* [EXERCISE AIM] Duplicate the lines below exactly as they appear, from the first to the last.

--- DATA LISTING ---

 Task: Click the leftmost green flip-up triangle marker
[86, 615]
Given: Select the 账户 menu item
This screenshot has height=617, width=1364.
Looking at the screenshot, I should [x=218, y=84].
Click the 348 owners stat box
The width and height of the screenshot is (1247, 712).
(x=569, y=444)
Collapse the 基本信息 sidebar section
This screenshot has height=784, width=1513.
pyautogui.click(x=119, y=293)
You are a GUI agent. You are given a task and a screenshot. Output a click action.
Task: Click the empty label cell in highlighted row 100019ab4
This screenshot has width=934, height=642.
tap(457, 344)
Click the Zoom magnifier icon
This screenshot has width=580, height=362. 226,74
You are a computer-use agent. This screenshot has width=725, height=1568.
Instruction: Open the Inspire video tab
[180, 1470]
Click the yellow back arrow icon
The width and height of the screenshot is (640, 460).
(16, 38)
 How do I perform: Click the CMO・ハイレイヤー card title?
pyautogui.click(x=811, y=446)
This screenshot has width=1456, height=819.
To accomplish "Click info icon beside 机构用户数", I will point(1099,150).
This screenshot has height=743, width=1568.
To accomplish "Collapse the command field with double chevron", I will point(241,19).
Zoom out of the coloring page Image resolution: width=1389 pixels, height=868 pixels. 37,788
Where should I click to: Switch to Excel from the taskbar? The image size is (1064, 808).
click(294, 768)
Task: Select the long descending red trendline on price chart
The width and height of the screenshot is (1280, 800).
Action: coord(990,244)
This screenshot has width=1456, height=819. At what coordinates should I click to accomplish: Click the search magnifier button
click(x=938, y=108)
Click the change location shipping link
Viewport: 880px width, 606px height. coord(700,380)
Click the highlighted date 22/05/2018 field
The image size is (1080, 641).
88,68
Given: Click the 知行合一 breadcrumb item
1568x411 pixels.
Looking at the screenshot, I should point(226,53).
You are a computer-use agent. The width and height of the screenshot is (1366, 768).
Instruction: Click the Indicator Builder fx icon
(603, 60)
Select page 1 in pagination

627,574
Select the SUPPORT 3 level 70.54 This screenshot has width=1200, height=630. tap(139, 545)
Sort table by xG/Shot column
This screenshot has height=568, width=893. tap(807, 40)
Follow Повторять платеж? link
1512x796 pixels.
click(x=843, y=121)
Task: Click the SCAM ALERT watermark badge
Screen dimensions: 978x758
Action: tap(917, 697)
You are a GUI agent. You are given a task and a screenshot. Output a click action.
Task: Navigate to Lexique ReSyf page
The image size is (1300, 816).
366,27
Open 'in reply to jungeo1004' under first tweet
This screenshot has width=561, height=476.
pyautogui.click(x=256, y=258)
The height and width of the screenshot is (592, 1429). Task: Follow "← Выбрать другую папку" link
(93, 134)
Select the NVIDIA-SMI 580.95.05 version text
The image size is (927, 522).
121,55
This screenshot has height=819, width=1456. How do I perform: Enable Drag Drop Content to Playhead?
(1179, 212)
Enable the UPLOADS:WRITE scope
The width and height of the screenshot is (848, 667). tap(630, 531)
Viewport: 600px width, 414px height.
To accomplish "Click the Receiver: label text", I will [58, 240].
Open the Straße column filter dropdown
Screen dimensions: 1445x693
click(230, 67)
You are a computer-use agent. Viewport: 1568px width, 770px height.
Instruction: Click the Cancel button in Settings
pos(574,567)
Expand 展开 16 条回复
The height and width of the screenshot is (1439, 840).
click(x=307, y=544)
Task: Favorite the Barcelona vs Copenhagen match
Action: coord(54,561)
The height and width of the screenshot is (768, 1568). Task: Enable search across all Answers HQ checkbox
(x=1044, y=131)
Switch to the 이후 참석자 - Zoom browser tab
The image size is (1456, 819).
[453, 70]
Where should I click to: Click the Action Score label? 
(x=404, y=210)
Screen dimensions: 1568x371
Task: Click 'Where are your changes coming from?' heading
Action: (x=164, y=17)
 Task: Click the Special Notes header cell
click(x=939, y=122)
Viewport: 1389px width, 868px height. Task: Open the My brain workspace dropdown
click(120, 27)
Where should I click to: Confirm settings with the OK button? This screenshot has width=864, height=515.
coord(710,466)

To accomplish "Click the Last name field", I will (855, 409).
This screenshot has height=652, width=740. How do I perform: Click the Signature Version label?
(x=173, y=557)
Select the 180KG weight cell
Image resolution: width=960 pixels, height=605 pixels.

---

* [SOLUTION FOR THIS PROBLEM]
 Task: Click the leftmost green flip-up triangle marker
[86, 615]
Given: Select the 账户 menu item
This screenshot has height=617, width=1364.
Looking at the screenshot, I should [x=218, y=84].
Click the 348 owners stat box
The width and height of the screenshot is (1247, 712).
(x=569, y=444)
Collapse the 基本信息 sidebar section
This screenshot has height=784, width=1513.
pyautogui.click(x=119, y=293)
You are a GUI agent. You are given a task and a screenshot. Output a click action.
Task: Click the empty label cell in highlighted row 100019ab4
This screenshot has width=934, height=642.
tap(457, 344)
Click the Zoom magnifier icon
This screenshot has width=580, height=362. 226,74
You are a computer-use agent. This screenshot has width=725, height=1568.
Instruction: Open the Inspire video tab
[180, 1470]
Click the yellow back arrow icon
The width and height of the screenshot is (640, 460).
(16, 38)
 How do I perform: Click the CMO・ハイレイヤー card title?
pyautogui.click(x=811, y=446)
This screenshot has width=1456, height=819.
To accomplish "Click info icon beside 机构用户数", I will point(1099,150).
This screenshot has height=743, width=1568.
To accomplish "Collapse the command field with double chevron", I will point(241,19).
Zoom out of the coloring page Image resolution: width=1389 pixels, height=868 pixels. 37,788
Where should I click to: Switch to Excel from the taskbar? The image size is (1064, 808).
click(294, 768)
Task: Select the long descending red trendline on price chart
The width and height of the screenshot is (1280, 800).
Action: coord(990,244)
This screenshot has width=1456, height=819. At what coordinates should I click to accomplish: Click the search magnifier button
click(x=938, y=108)
Click the change location shipping link
Viewport: 880px width, 606px height. coord(700,380)
Click the highlighted date 22/05/2018 field
The image size is (1080, 641).
88,68
Given: Click the 知行合一 breadcrumb item
1568x411 pixels.
Looking at the screenshot, I should point(226,53).
You are a computer-use agent. The width and height of the screenshot is (1366, 768).
Instruction: Click the Indicator Builder fx icon
(603, 60)
Select page 1 in pagination

627,574
Select the SUPPORT 3 level 70.54 This screenshot has width=1200, height=630. tap(139, 545)
Sort table by xG/Shot column
This screenshot has height=568, width=893. tap(807, 40)
Follow Повторять платеж? link
1512x796 pixels.
click(x=843, y=121)
Task: Click the SCAM ALERT watermark badge
Screen dimensions: 978x758
Action: tap(917, 697)
You are a GUI agent. You are given a task and a screenshot. Output a click action.
Task: Navigate to Lexique ReSyf page
The image size is (1300, 816).
366,27
Open 'in reply to jungeo1004' under first tweet
This screenshot has width=561, height=476.
pyautogui.click(x=256, y=258)
The height and width of the screenshot is (592, 1429). Task: Follow "← Выбрать другую папку" link
(93, 134)
Select the NVIDIA-SMI 580.95.05 version text
The image size is (927, 522).
121,55
This screenshot has height=819, width=1456. How do I perform: Enable Drag Drop Content to Playhead?
(1179, 212)
Enable the UPLOADS:WRITE scope
The width and height of the screenshot is (848, 667). tap(630, 531)
Viewport: 600px width, 414px height.
To accomplish "Click the Receiver: label text", I will [58, 240].
Open the Straße column filter dropdown
Screen dimensions: 1445x693
click(230, 67)
You are a computer-use agent. Viewport: 1568px width, 770px height.
Instruction: Click the Cancel button in Settings
pos(574,567)
Expand 展开 16 条回复
The height and width of the screenshot is (1439, 840).
click(x=307, y=544)
Task: Favorite the Barcelona vs Copenhagen match
Action: coord(54,561)
The height and width of the screenshot is (768, 1568). Task: Enable search across all Answers HQ checkbox
(x=1044, y=131)
Switch to the 이후 참석자 - Zoom browser tab
The image size is (1456, 819).
[453, 70]
Where should I click to: Click the Action Score label? 
(x=404, y=210)
Screen dimensions: 1568x371
Task: Click 'Where are your changes coming from?' heading
Action: (x=164, y=17)
 Task: Click the Special Notes header cell
click(x=939, y=122)
Viewport: 1389px width, 868px height. Task: Open the My brain workspace dropdown
click(120, 27)
Where should I click to: Confirm settings with the OK button? This screenshot has width=864, height=515.
coord(710,466)

To accomplish "Click the Last name field", I will (855, 409).
This screenshot has height=652, width=740. How do I perform: Click the Signature Version label?
(x=173, y=557)
Select the 180KG weight cell
Image resolution: width=960 pixels, height=605 pixels.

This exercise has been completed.